A Venezia dal 2017 al 2020 il Comune ha invece incassato come detto 117,4 milioni di euro dall’imposta di soggiorno. Nel 2017 il gettito è stato pari a 30,9 milioni di cui 25 milioni dagli alberghi e 6,7 dalle strutture extra-alberghiere. Nel 2018 le risorse ottenute sono state pari a 34,2 milioni (24,3 dagli alberghi e 8,7 dalle strutture extra-alberghiere) e nel 2019 sono stati raccolti 37,8 milioni (24,6 dagli alberghi e 12,4 dalle strutture extra-alberghiere). Nel 2020 il gettito è stato pari a 14,5 milioni (5,8 dagli alberghi e 2,7 dalle strutture extra-alberghiere). Non è possibile ricavare quanto derivante dalle piattaforme come Airbnb e Booking.com perché non sono in atto protocolli di intesa tra queste e il Comune.

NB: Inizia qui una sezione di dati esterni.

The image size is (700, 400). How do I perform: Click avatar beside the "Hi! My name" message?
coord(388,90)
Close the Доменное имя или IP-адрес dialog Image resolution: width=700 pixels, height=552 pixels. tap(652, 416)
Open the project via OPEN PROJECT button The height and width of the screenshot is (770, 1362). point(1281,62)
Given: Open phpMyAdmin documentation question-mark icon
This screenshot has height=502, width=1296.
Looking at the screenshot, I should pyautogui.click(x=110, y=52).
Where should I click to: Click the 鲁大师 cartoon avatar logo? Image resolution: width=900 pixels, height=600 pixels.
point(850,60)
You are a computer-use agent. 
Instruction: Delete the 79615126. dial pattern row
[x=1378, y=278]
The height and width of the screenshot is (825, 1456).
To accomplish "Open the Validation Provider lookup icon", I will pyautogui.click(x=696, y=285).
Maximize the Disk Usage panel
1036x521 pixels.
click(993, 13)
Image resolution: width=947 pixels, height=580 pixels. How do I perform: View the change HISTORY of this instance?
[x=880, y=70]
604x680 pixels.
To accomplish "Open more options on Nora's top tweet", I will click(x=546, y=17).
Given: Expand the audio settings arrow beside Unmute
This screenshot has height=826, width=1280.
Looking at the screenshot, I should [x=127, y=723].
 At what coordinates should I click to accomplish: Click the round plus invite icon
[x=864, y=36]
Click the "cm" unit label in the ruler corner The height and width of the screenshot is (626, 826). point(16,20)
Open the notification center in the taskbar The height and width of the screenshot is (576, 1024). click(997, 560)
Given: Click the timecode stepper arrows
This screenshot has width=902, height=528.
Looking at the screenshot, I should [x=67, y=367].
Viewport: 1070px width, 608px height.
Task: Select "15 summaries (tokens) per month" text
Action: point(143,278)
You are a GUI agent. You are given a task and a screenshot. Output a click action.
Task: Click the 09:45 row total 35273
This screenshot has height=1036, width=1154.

Quanto alla sua destinazione l’imposta è stata utilizzata principalmente per “interventi in materia di turismo”. La spesa più alta, nei quattro anni analizzati: 10,9 milioni nel 2017, 15,3 milioni nel 2018, 17,2 milioni nel 2019 e 11,2 milioni nel 2020 che comprendono, tre le voci, la “quota costo” degli operatori di polizia municipale impiegati nelle attività di controllo e presidio delle aree turistiche del centro storico, il costo degli “operatori del turismo e della tutela delle tradizioni”, la “manutenzione di barche da regata e contributi regate, manifestazioni remiere ed eventi turistici”. Seguono “contributi per eventi sportivi a carattere nazionale ed internazionale” e l’organizzazione di eventi in collaborazione con Vela, l’azienda veneziana del trasporto pubblico locale. Si aggiungono interventi di fruizione e recupero di beni culturali e ambientali tra cui la “manutenzione del patrimonio arboreo”, il costo per gli operatori di attività e produzioni culturali e cinematografiche” e servizi per la “fruizione dei beni teatrali, culturali, biblioteche”.